Material for the task:
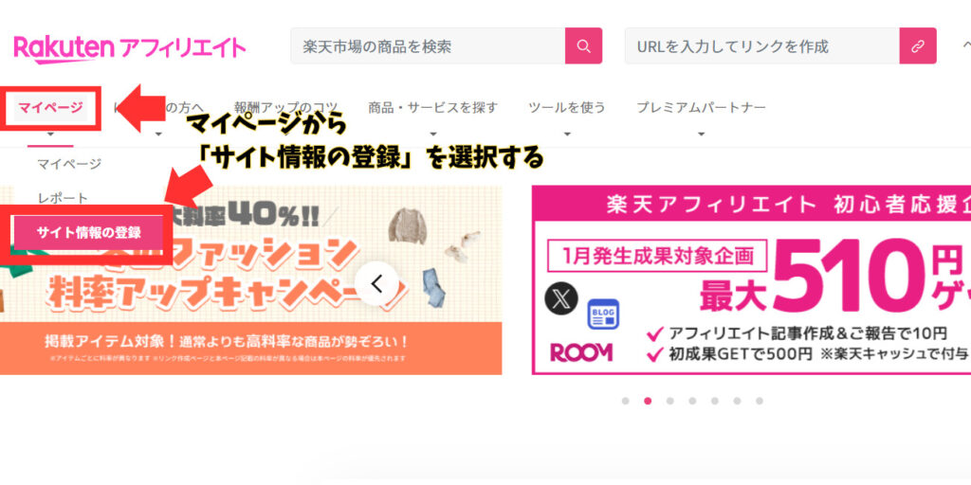Viewport: 971px width, 485px height.
Task: Click the pink link-creation chain icon
Action: coord(918,45)
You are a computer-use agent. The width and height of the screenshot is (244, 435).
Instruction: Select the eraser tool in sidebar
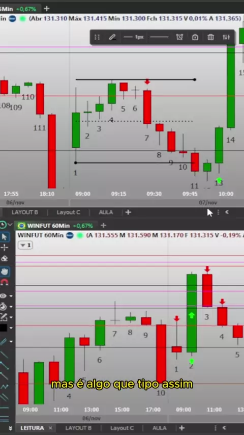click(4, 259)
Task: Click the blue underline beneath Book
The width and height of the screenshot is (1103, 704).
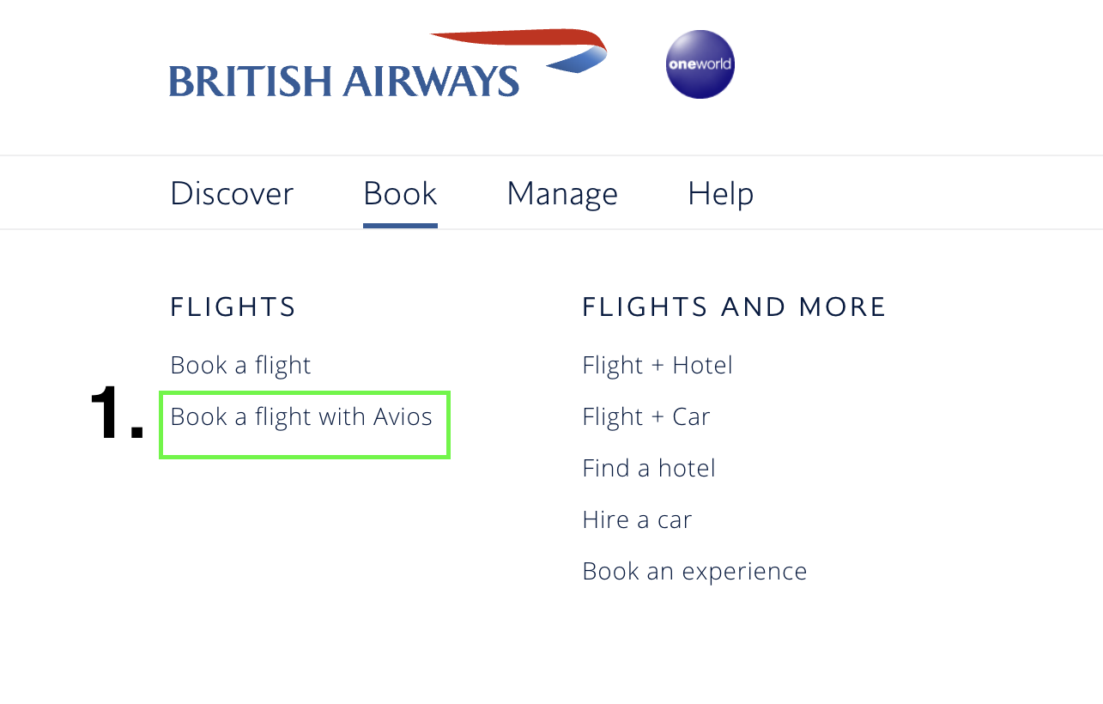Action: [400, 226]
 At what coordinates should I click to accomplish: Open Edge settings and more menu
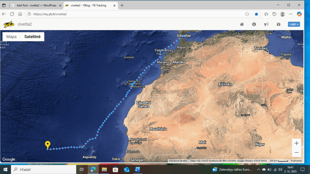click(x=291, y=14)
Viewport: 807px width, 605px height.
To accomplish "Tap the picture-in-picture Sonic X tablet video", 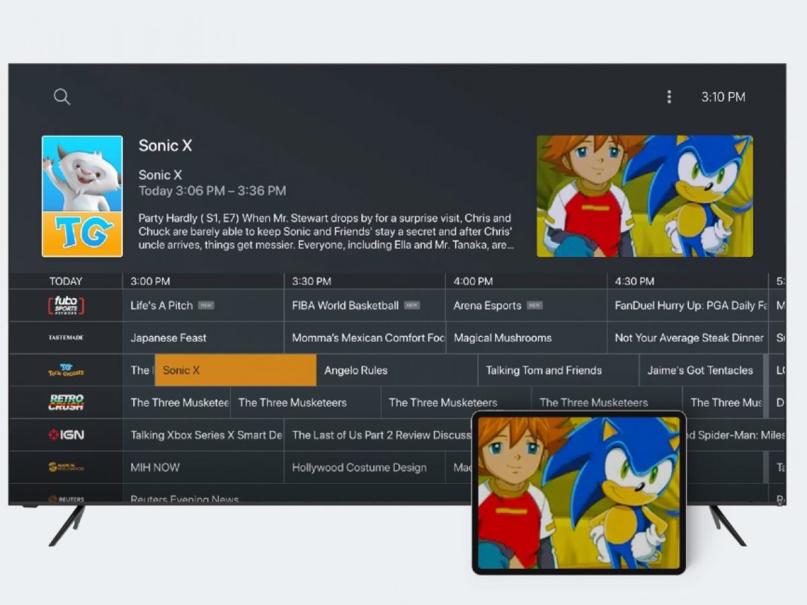I will pos(578,492).
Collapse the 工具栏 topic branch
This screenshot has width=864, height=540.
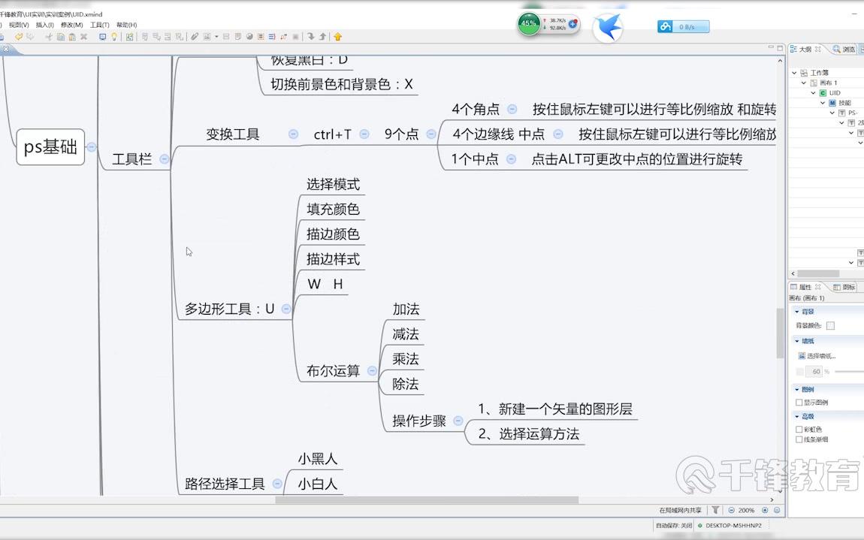tap(163, 159)
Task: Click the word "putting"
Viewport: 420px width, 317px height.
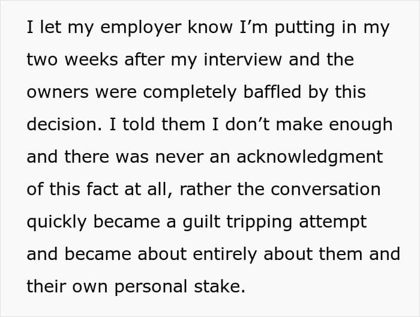Action: coord(305,28)
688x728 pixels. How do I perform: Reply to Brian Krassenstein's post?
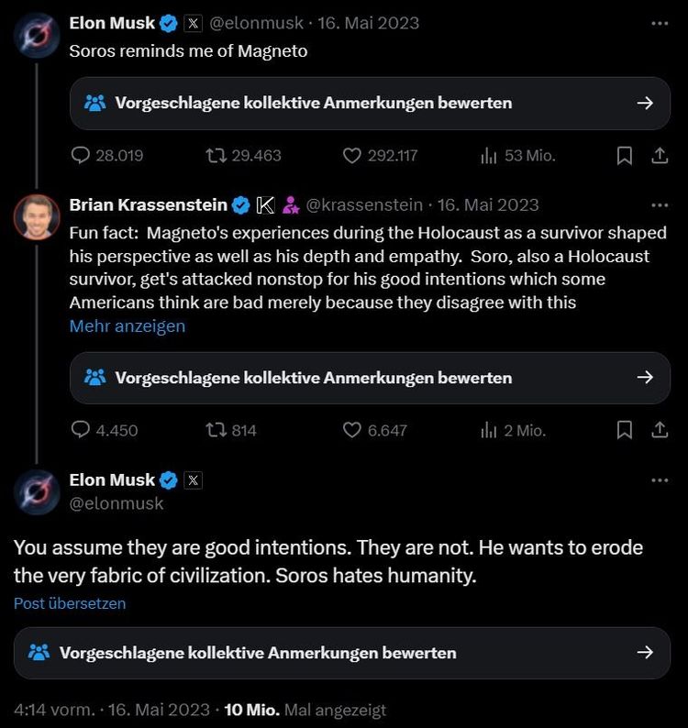click(81, 430)
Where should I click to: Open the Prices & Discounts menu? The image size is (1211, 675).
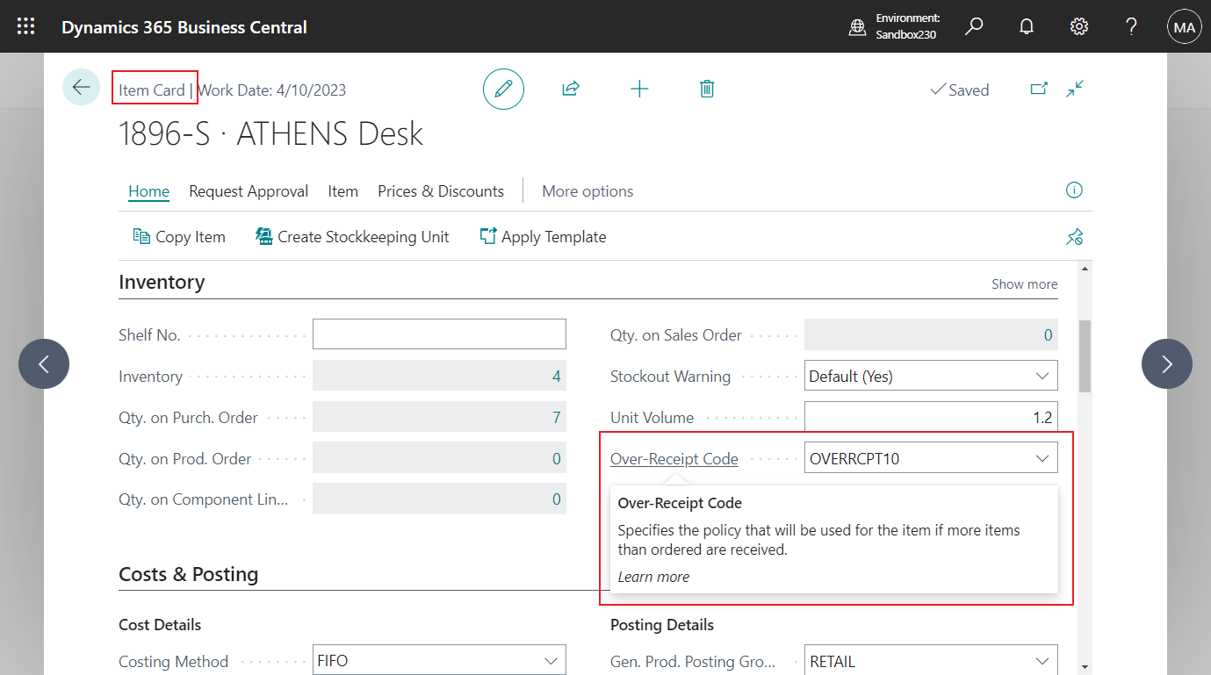(x=441, y=191)
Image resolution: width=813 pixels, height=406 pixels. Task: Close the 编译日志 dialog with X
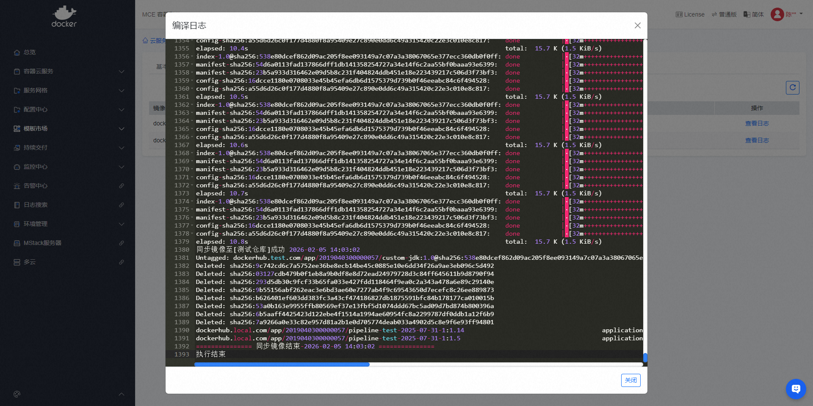[x=637, y=25]
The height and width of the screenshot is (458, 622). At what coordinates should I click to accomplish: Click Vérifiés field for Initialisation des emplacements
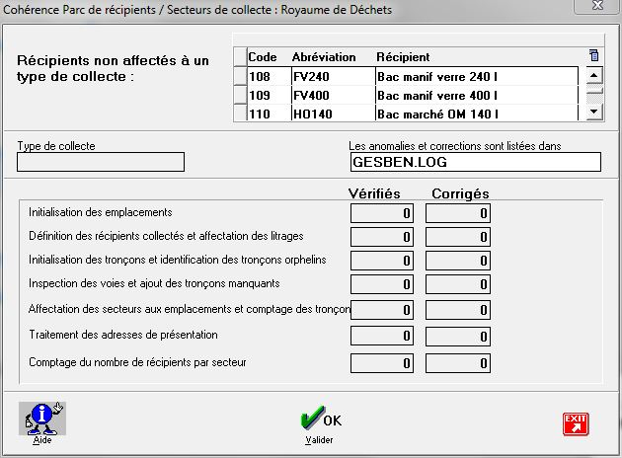click(x=382, y=213)
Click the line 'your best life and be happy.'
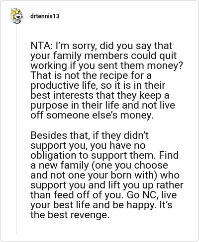 [x=94, y=205]

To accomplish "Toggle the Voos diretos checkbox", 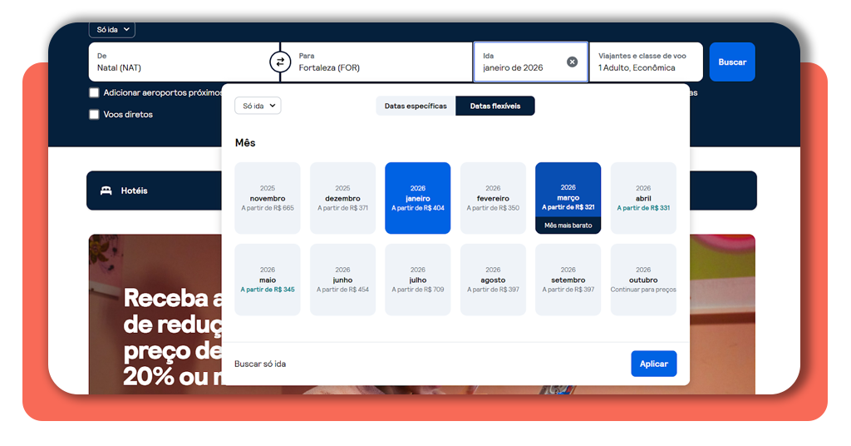I will [94, 114].
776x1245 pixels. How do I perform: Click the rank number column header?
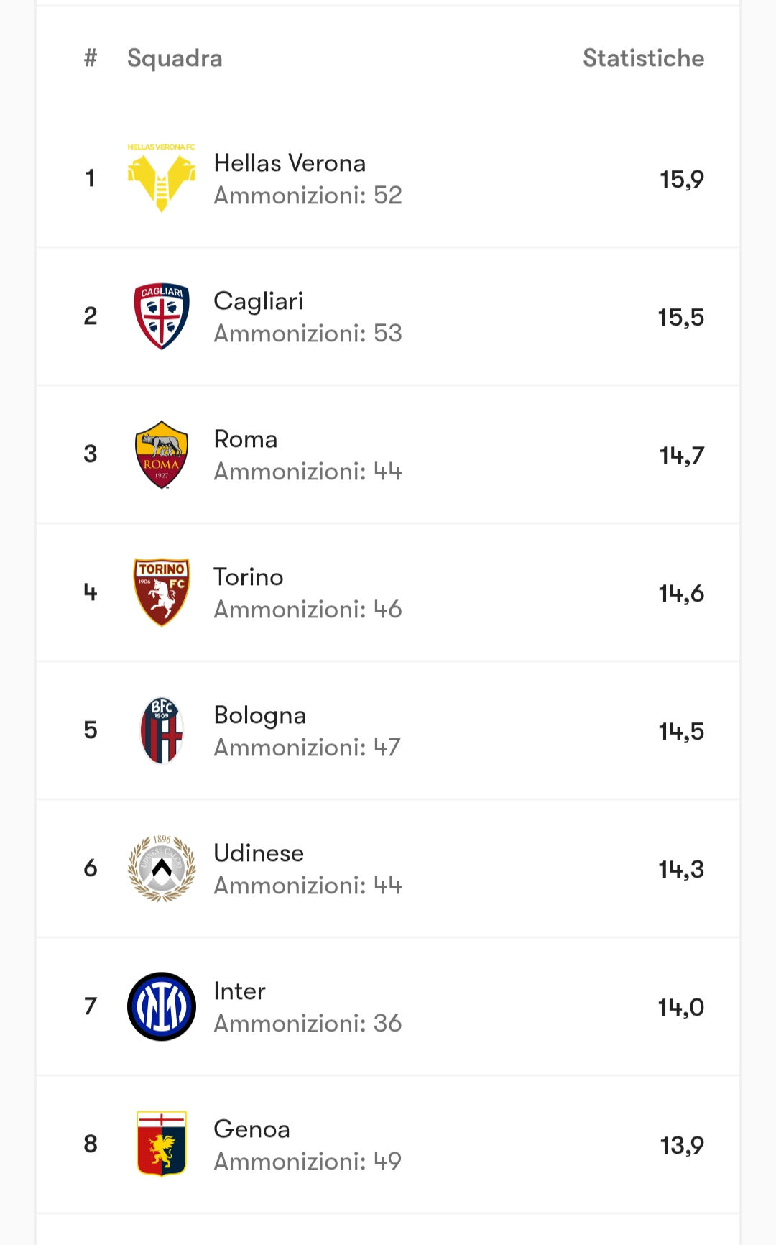point(91,58)
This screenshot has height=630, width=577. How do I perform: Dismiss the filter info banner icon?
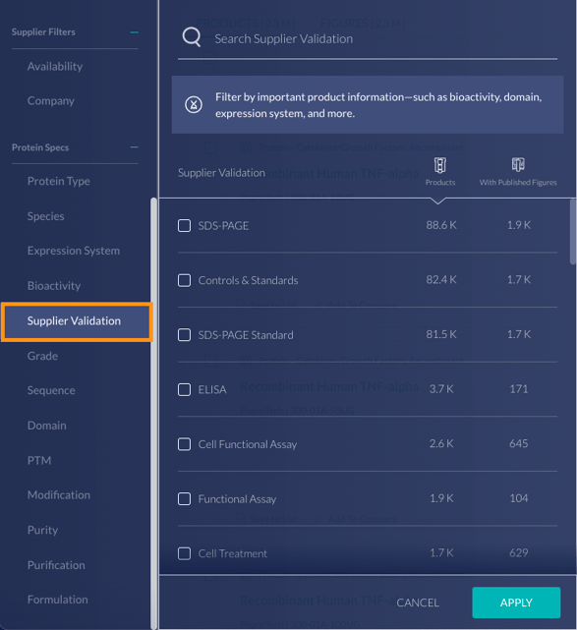tap(194, 104)
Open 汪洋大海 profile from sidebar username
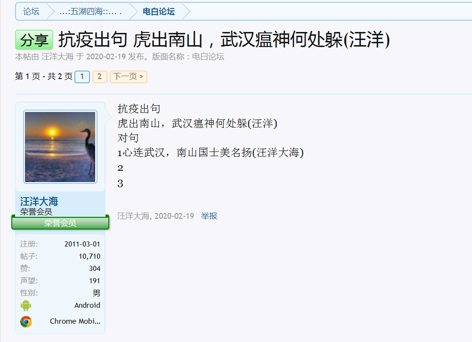Viewport: 472px width, 342px height. tap(39, 202)
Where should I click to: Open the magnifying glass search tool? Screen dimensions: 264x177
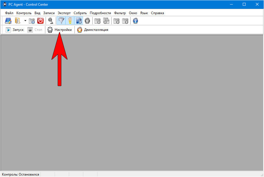point(50,21)
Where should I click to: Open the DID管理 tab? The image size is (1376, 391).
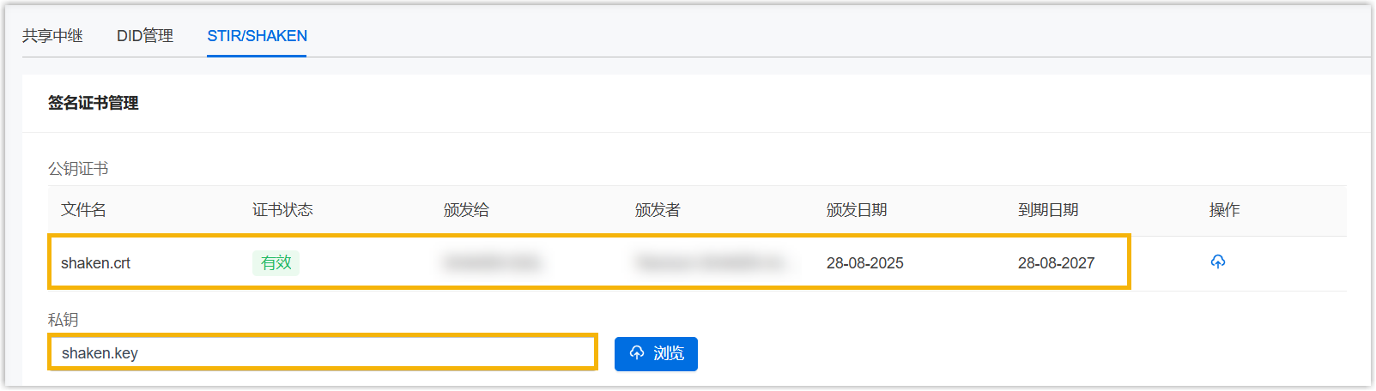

Problem details: The lines from the one holding "Open 汪洋大海 profile from sidebar username" to the final line of the entries are to be duplicated exactly, and the pictures are to be left out.

Answer below:
Open 汪洋大海 profile from sidebar username
Viewport: 472px width, 342px height. tap(39, 202)
Where should I click to: Open the magnifying glass search tool? Screen dimensions: 264x177
point(50,21)
Where should I click to: Open the DID管理 tab? The image size is (1376, 391).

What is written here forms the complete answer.